Handling strategy: The next time this customer attempts to return an item, alert them that they have reached their limit of allowable returns for the year. Explain that as a small business, you are grateful for their loyalty, but need to protect your assets by setting limits on returns or exchanges. Notify your staff that they can only accept returns or exchanges from this customer if the product is unopened, tags on, or otherwise in mint condition.
3. The Staff Hog
This customer has a lot of questions. A lot of questions. She takes up a lot of your staff’s time, but doesn’t buy much. He’s a time-suck. You want your staff to be attentive, but you don’t want one window-shopper to take up all their time.

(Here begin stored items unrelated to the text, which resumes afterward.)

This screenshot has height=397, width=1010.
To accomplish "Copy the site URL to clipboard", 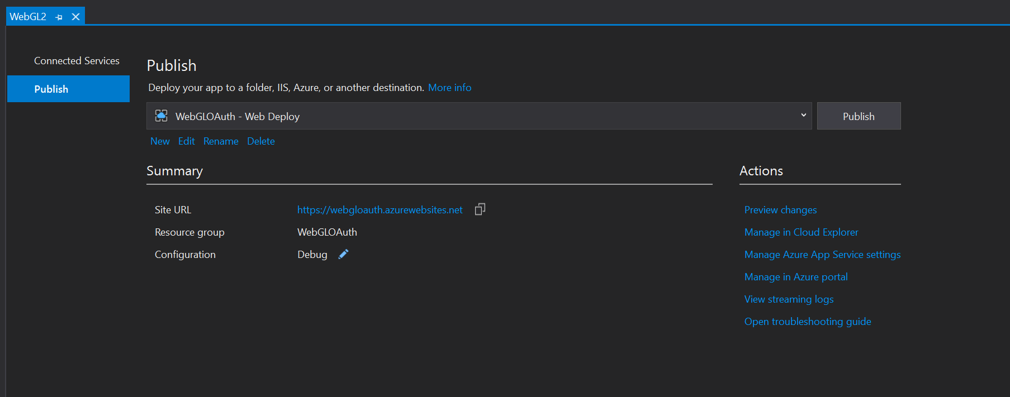I will point(480,209).
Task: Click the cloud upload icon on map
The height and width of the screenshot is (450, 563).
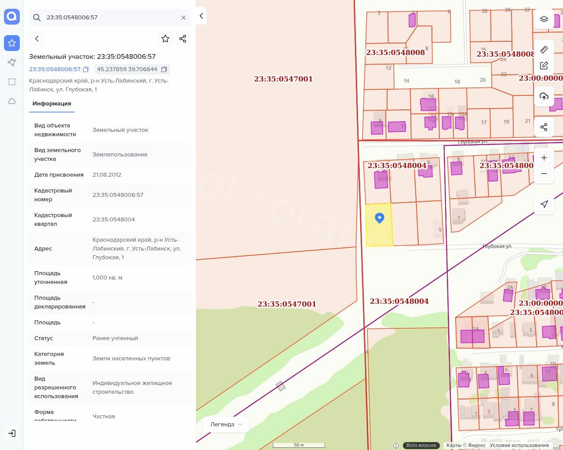Action: point(544,96)
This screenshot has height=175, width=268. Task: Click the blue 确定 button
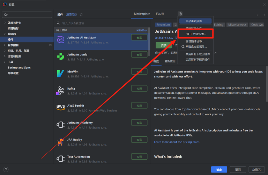point(219,169)
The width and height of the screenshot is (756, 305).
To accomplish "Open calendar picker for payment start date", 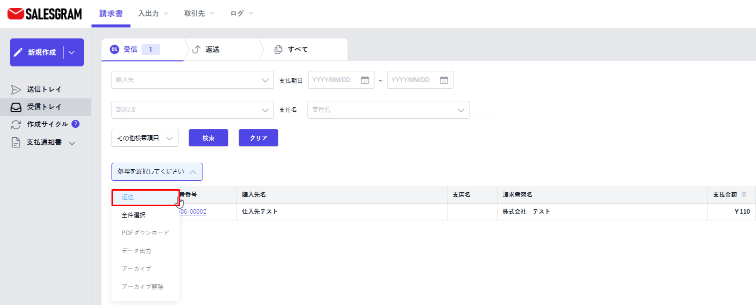I will click(365, 80).
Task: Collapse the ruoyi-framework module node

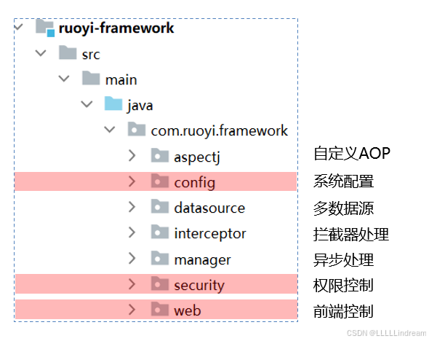Action: pyautogui.click(x=19, y=27)
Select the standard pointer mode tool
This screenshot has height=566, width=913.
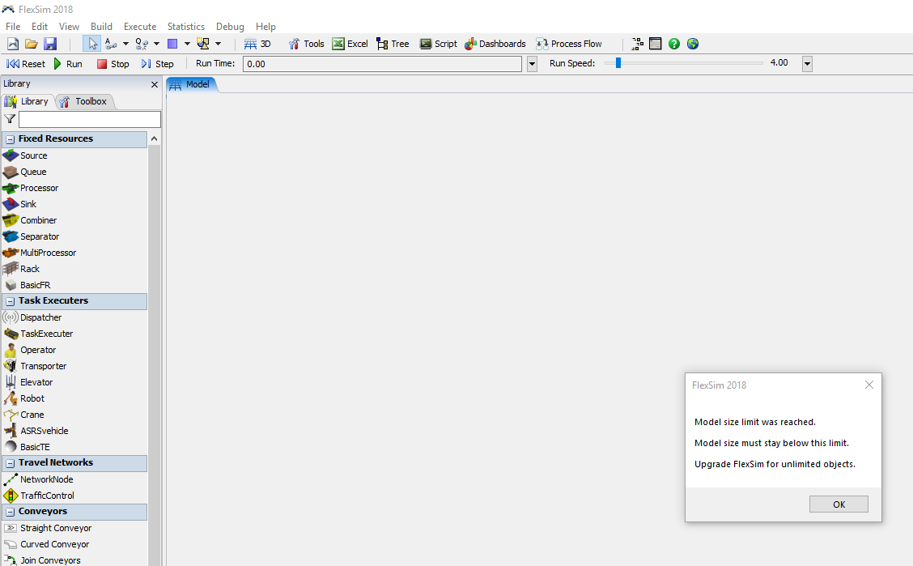coord(91,44)
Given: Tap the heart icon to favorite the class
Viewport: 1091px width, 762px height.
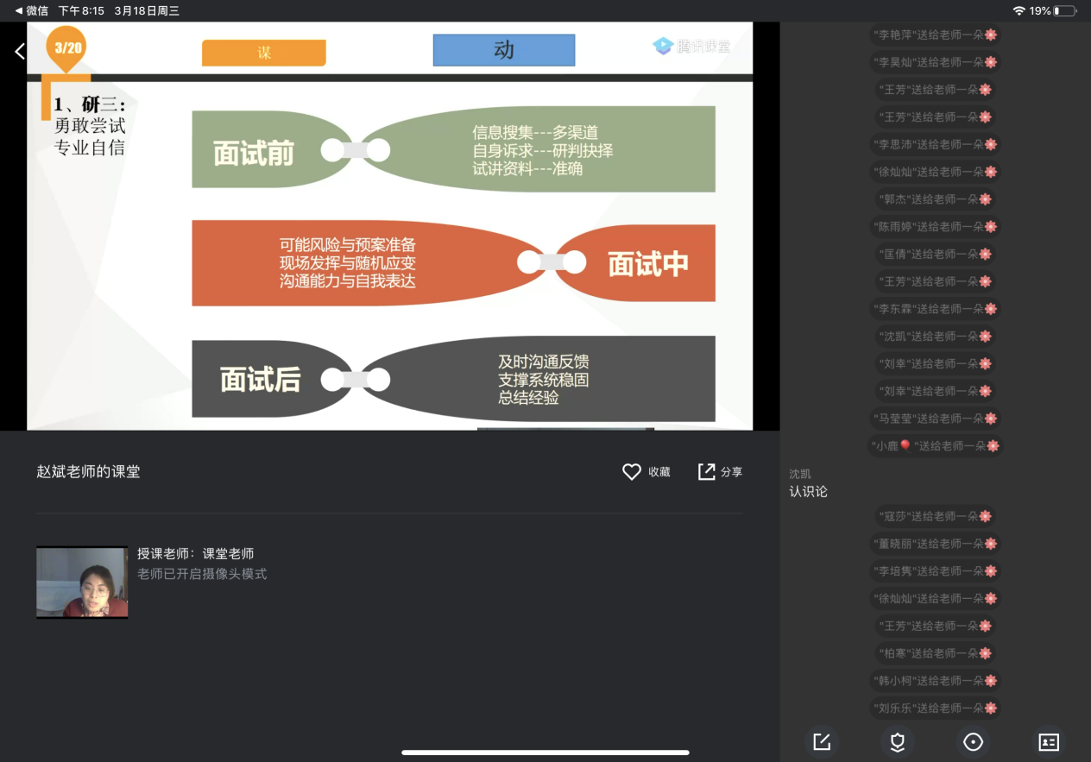Looking at the screenshot, I should [x=632, y=472].
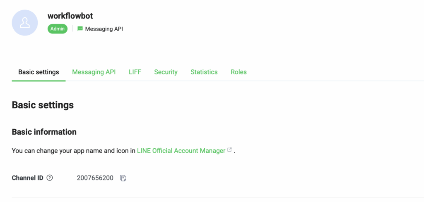Image resolution: width=424 pixels, height=202 pixels.
Task: Click the large Basic settings heading
Action: [43, 105]
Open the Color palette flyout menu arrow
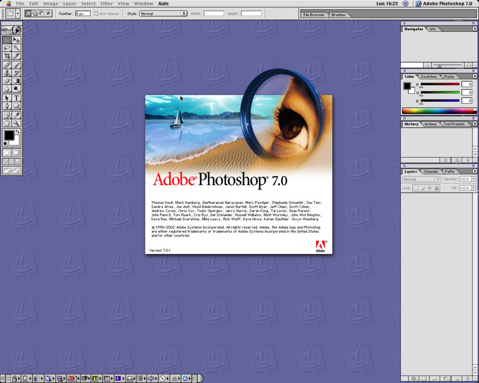 tap(475, 76)
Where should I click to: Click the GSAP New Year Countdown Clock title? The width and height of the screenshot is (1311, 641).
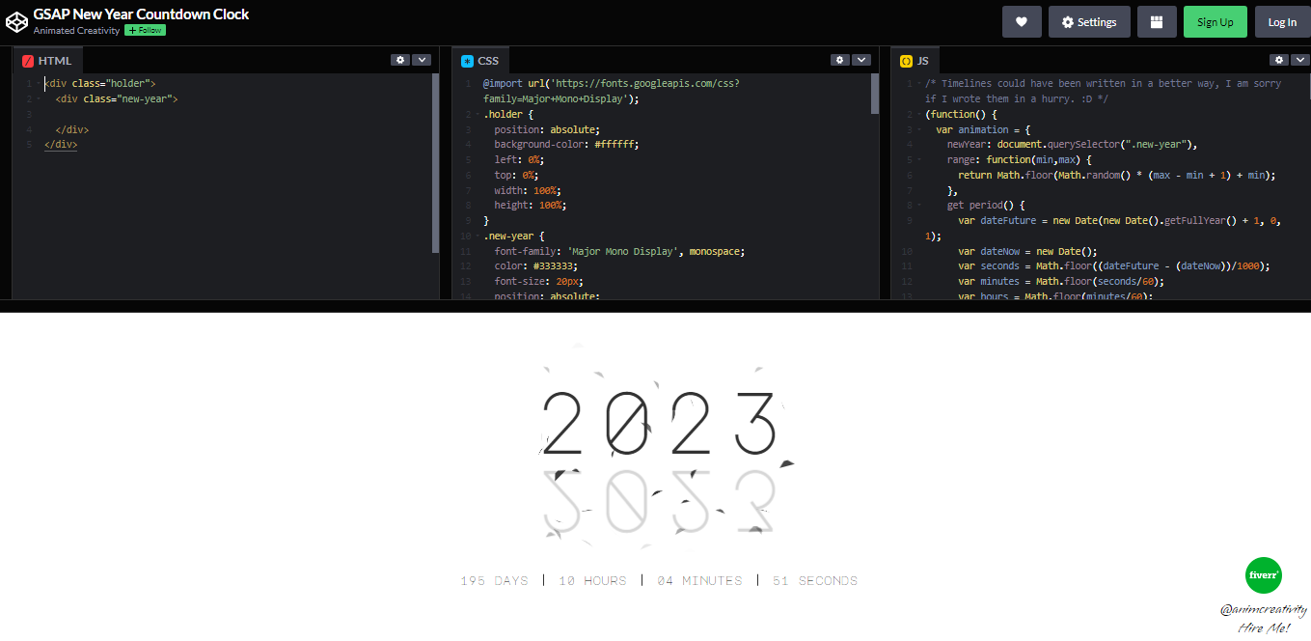[x=141, y=14]
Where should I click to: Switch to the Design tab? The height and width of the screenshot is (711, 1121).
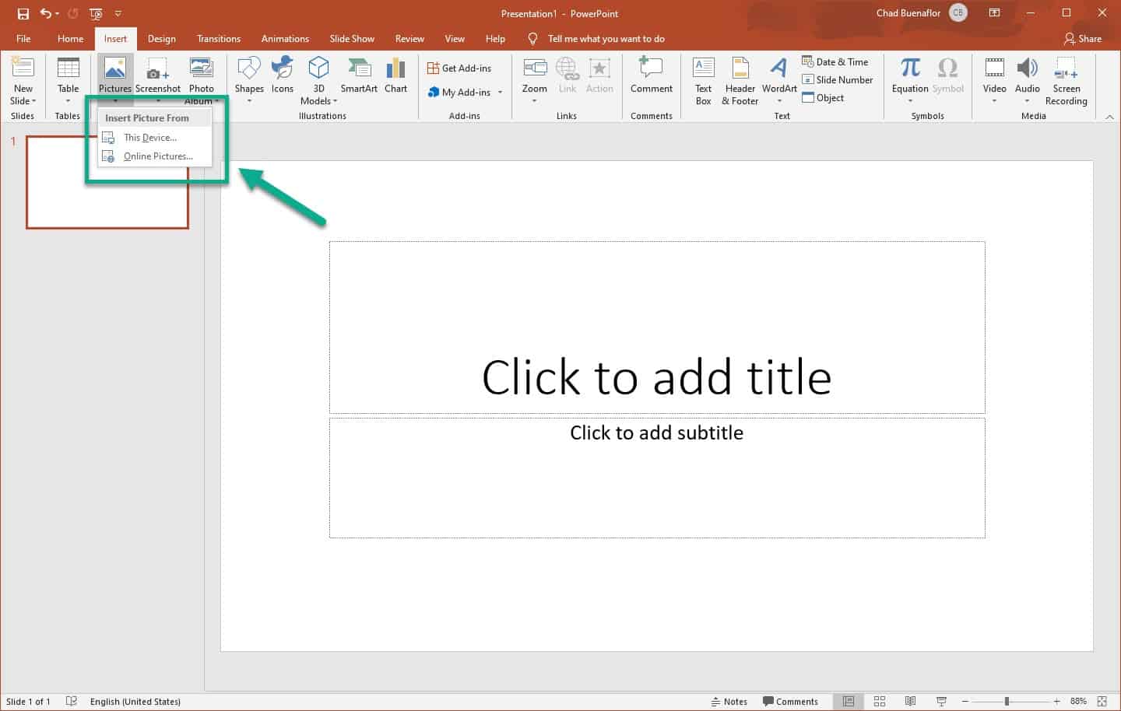point(161,38)
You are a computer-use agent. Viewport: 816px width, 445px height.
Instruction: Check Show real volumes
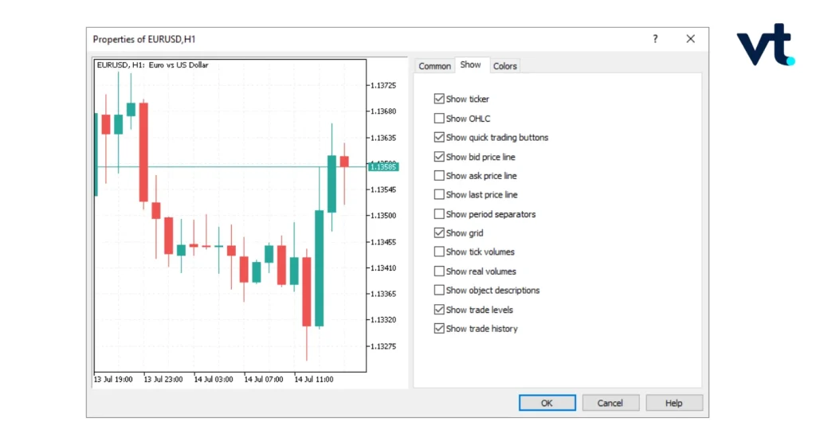[439, 271]
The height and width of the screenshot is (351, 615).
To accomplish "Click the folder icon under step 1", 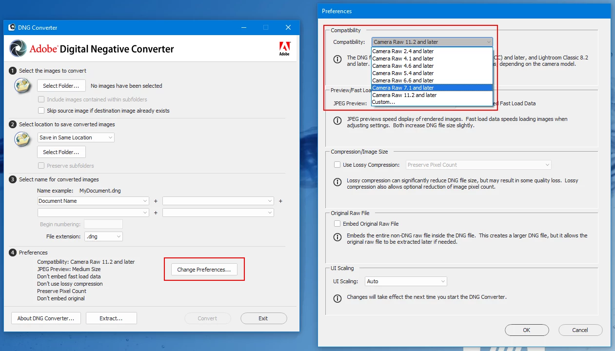I will 23,86.
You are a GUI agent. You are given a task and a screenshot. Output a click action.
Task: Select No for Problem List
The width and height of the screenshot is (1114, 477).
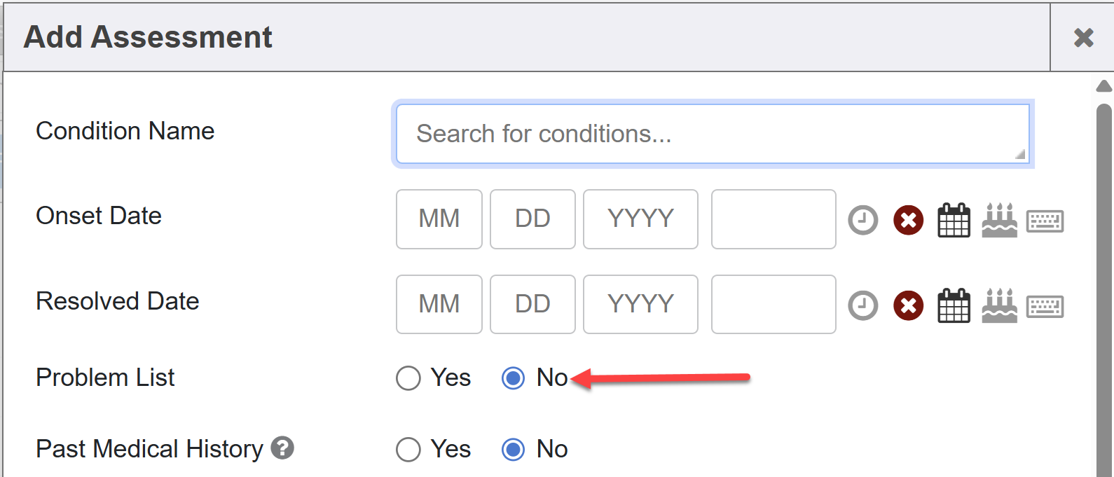click(513, 378)

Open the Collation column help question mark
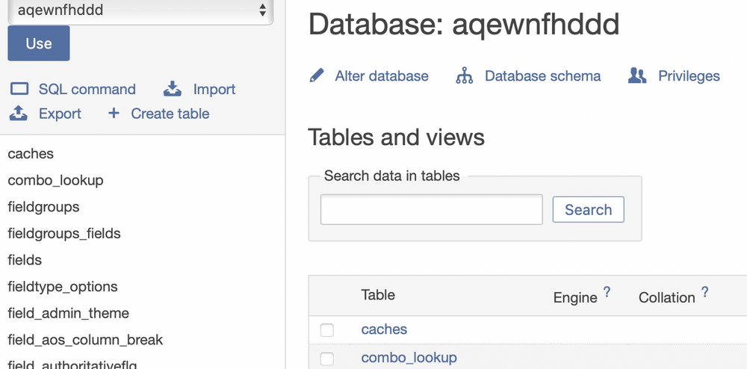[x=704, y=292]
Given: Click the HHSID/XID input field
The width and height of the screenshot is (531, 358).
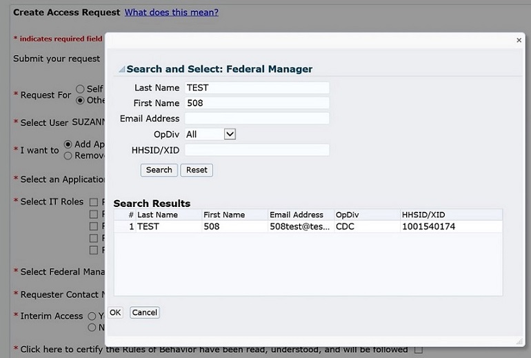Looking at the screenshot, I should click(x=257, y=150).
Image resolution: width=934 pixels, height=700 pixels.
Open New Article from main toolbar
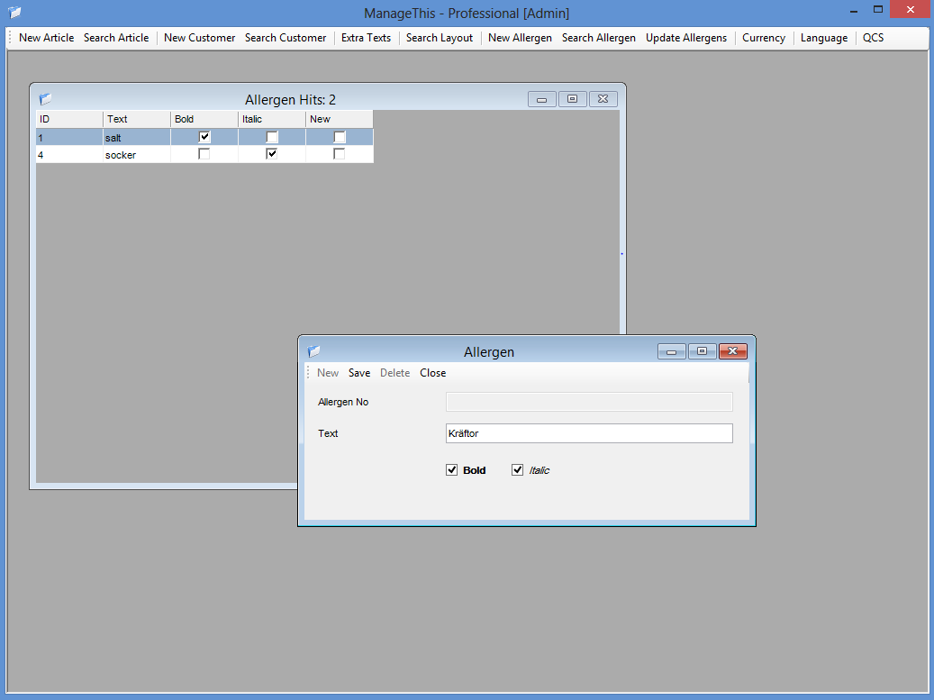[46, 38]
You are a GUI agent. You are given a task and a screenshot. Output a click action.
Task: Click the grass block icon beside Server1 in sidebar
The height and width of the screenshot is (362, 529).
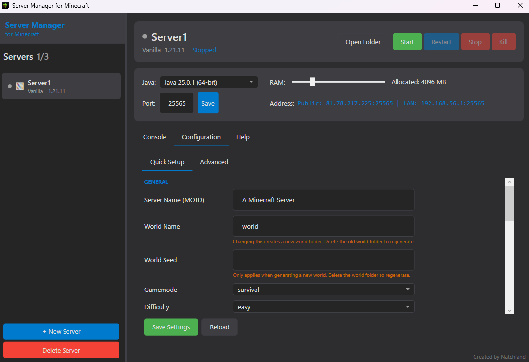point(19,86)
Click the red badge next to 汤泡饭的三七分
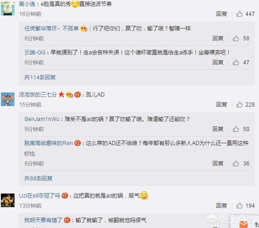The height and width of the screenshot is (228, 259). click(x=78, y=95)
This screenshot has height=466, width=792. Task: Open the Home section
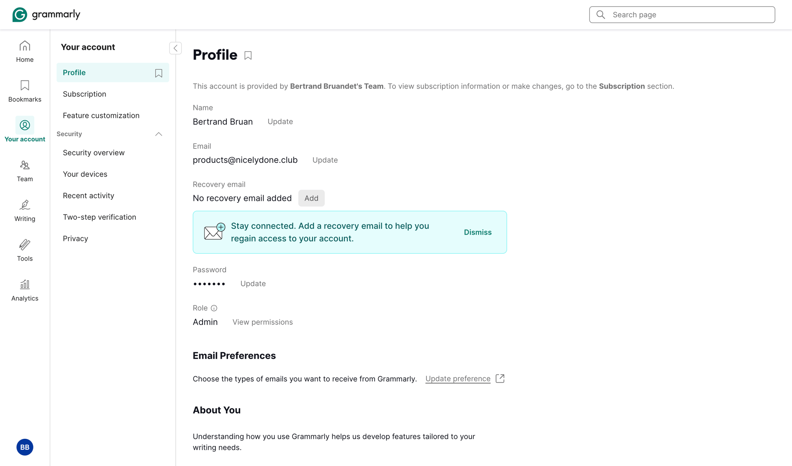coord(24,51)
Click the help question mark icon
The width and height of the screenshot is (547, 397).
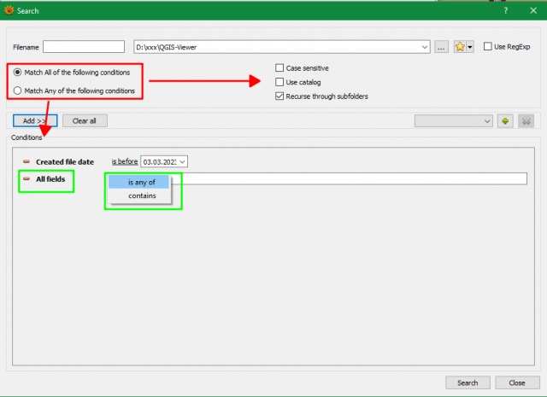[505, 11]
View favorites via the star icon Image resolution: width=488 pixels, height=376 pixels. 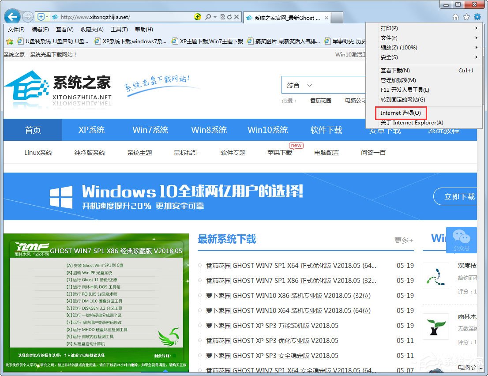(x=467, y=17)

Handling strategy: Ask this person to make an appointment next time they want to come in. Pitch it as a perk and offer them a personal shopper who will prepare some products to show them and answer all of their questions. This way, you can prepare for the time-suck and plan accordingly.
4. The Promo-Haggler
Every time you run a promotion, this customer shows up. He wants to get the promotional price after the sale is over. She wants to apply the discount to a product that isn’t on sale.
Handling strategy: Make sure every promotion comes with fine print, and empower your staff to enforce the rules. Allow your staff to use their judgment—they can bend the rules when it feels appropriate, but become sticklers as soon as they spot someone who seems like they’re trying to work the system.
5. The VVVIP
Don’t you know who this person is? It’s true, she is a loyal repeat customer. But he seems to think that entitles him to interrupt your staff when they’re helping other customers, cut in line, get special discounts, put items on hold even though you don’t have a hold policy, etc. It all makes you wonder how much a loyal customer is really worth.
Handling strategy: Time for some psychology. Have your staff make a show of taking this person into their confidence. Make them feel like they’re part of the team—and make it clear that a team player waits their turn. And make sure you have a program in place for rewarding loyal customers, within reason.
A rewards program is a great way to make sure you keep your best customers happy, without hurting your bottom line. A program like Insights can help you build your loyalty program on data, not on who complains the most.[image: shopping by Hamza Butt on flickr]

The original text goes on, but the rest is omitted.